A novel automated 2D-LCMS-IT-TOF system compatible with non-volatile salts applied to accelerating impurity ID workflow in chemistry, manufacturing and controls

Importance of the topic

Impurity identification in chemistry, manufacturing, and controls (CMC) is essential for ensuring product safety and regulatory compliance. High-resolution mass spectrometry methods must often accommodate nonvolatile salts used in optimized separations without losing analytical performance.

Objectives and overview

The study presents a fully automated two-dimensional LC–MS system combining ion-trap time-of-flight (IT-TOF) detection with a Co-Sense fractionation module. Its aim is to streamline impurity analysis workflows by retaining nonvolatile buffer separations in the first dimension and transferring isolated peaks to a volatile buffer–compatible second dimension for high mass accuracy detection.

Methodology and instrumentation

• First-dimension separation: conventional HPLC using phosphate buffers (pH 2.6) or ion-pair reagents on Shim-pack VP-ODS columns (150 × 4.6 mm, 5 μm) at 1.0 mL/min.
• Peak trapping: time-programmed switching valves direct individual impurity fractions into 10 μL loops.
• Second-dimension separation: Shim-pack XR-ODS columns (75 × 2.0 mm, 2.2 μm) with 0.1 % formic acid/water and methanol gradient at 0.3 mL/min.
• Detection: integrated UV detector in second-dimension HPLC and high-resolution LCMS-IT-TOF (m/z 100–1000) with external calibration.
• Instrument: Co-Sense 2D-LC module with switching valves; Shimadzu LC–MS IT-TOF system.

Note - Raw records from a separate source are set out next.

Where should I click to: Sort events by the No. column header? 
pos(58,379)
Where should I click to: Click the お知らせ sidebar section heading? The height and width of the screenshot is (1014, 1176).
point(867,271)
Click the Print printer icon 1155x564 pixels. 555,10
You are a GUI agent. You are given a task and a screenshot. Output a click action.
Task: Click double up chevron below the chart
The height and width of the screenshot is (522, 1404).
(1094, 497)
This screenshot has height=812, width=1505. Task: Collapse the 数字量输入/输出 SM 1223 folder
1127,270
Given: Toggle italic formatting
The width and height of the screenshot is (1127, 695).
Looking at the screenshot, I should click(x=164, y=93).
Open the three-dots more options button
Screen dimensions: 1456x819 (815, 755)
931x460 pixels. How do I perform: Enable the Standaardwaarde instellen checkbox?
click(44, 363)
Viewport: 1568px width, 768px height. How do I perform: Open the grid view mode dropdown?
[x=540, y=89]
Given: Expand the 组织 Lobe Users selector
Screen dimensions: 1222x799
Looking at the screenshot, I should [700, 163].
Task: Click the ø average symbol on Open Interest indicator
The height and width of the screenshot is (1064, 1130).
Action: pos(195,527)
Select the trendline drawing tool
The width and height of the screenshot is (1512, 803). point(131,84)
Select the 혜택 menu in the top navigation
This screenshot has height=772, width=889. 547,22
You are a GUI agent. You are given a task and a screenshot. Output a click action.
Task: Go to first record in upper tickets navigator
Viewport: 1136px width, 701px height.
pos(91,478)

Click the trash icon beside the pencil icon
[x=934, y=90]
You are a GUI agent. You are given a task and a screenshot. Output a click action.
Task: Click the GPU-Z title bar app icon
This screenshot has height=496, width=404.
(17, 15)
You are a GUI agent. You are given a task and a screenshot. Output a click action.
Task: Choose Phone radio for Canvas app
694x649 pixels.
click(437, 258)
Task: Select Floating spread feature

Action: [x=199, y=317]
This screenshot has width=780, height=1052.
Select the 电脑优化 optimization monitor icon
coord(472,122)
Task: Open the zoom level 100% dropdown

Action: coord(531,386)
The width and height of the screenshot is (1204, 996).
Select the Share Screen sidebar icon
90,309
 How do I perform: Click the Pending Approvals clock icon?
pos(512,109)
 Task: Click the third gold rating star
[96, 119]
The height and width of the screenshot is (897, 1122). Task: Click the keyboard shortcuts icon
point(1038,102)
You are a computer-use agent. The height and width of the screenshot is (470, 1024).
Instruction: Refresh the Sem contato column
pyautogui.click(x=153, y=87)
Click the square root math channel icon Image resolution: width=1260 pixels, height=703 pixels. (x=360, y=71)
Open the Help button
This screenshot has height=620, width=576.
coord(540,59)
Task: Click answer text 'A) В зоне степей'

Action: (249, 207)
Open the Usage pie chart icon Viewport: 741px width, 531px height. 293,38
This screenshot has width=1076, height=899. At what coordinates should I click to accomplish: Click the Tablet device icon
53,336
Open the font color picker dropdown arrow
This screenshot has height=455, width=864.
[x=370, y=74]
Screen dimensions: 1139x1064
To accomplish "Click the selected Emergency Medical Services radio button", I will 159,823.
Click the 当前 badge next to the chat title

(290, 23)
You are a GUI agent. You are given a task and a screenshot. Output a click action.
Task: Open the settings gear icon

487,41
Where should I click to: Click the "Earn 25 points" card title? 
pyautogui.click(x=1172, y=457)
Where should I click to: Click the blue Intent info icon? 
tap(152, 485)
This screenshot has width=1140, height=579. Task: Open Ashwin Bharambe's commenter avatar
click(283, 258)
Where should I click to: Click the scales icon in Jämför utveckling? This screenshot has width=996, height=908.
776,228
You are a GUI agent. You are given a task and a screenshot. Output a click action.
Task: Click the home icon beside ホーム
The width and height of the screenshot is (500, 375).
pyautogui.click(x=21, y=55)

Main results and discussion

• Phosphate buffer workflow: five sulfa drugs were separated in the first dimension and isolated. Second-dimension analysis correctly identified the main API (sulfadimethoxine) and four unknown impurities, yielding molecular formulas with <2 ppm error.
• Ion-pair chromatography: three sulfa compounds separated, isolated, and transferred. A divert valve and column washing step effectively removed strongly retained ion-pair reagents, enabling clean LCMS analysis of three impurity mimics.
• UV chromatogram comparison between sample and blank facilitated rapid impurity detection.

Benefits and practical applications

• Automates method translation from nonvolatile to volatile buffer systems, reducing manual labor and risk of missing impurities.
• Supports existing CMC test methods without re‐optimizing first-dimension separations.
• Combines UV screening with high mass accuracy structure elucidation, significantly expediting impurity ID workflows.

Future trends and potential applications

Further expansion of the 2D-LC–MS approach could include integration with artificial intelligence for data processing, miniaturized fractionation loops for reduced sample volumes, and compatibility with a wider range of nonvolatile reagents. Enhanced automation and multiplexing may support high-throughput CMC screening and real-time quality control.

Conclusion

The novel automated 2D-LC–MS IT-TOF system successfully bridges nonvolatile buffer separations with high-resolution MS detection, accelerating impurity identification in pharmaceutical development. Its robust design and integrated UV–MS workflow reduce analysis time and improve data confidence.

Reference

• ASMS 2011, MP119. Ichiro Hirano et al., Shimadzu Corporation.